About this task - Write out every line below that contains "Toggle".

[Stored records]
BEGIN

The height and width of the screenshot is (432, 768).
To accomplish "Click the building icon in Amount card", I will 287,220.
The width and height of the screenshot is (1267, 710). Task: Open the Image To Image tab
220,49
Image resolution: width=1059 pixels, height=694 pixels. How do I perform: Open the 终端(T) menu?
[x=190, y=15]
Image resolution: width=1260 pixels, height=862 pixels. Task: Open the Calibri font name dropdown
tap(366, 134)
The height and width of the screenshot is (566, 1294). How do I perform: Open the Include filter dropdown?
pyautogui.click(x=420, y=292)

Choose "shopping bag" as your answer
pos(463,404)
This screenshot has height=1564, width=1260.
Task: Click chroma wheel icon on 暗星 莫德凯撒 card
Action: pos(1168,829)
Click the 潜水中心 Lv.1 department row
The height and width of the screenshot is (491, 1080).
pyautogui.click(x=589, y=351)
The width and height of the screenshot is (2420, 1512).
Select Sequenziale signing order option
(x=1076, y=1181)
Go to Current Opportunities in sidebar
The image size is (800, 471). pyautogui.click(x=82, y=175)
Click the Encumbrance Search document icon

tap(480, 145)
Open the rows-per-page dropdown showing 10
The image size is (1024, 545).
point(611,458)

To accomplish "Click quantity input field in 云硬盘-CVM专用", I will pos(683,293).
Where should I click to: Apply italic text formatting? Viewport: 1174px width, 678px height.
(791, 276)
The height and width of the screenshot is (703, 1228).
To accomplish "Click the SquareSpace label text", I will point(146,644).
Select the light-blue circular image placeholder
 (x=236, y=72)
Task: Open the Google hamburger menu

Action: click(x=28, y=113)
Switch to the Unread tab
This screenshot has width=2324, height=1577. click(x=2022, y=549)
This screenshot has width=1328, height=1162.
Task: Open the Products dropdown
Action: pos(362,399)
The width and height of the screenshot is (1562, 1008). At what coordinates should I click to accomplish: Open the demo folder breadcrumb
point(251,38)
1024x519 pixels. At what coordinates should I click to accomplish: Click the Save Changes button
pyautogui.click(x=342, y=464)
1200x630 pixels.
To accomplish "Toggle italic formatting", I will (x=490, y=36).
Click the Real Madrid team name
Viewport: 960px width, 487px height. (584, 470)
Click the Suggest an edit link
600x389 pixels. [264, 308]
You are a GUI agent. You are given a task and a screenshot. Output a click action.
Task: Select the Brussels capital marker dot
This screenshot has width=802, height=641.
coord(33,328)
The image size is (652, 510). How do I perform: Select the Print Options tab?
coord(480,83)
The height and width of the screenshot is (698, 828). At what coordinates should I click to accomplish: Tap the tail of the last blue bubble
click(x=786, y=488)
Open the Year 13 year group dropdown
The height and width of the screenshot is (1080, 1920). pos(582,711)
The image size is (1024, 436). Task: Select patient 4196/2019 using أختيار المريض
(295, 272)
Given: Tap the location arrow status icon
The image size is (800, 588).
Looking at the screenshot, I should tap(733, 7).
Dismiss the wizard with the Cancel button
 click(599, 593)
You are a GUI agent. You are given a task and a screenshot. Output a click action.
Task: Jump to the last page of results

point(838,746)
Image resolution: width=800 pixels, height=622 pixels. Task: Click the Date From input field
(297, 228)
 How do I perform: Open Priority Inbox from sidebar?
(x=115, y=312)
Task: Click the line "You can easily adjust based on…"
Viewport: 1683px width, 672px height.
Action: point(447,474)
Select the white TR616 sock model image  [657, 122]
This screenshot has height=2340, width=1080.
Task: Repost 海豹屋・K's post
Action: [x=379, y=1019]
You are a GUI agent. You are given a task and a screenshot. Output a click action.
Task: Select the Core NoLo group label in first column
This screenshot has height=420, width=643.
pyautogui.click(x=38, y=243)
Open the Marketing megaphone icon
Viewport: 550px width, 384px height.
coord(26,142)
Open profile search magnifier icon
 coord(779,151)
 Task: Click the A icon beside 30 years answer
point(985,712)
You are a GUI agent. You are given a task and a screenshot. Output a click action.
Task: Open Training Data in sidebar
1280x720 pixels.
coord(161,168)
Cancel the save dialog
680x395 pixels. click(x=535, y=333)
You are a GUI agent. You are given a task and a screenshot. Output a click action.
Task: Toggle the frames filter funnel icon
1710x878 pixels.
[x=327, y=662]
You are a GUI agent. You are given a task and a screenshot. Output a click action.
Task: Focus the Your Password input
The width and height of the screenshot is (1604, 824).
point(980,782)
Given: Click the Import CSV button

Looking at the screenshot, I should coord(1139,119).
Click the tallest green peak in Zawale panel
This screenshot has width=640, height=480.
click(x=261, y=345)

END

Result below -
To accomplish "Toggle italic formatting", I will (x=490, y=36).
Task: Toggle the frames filter funnel icon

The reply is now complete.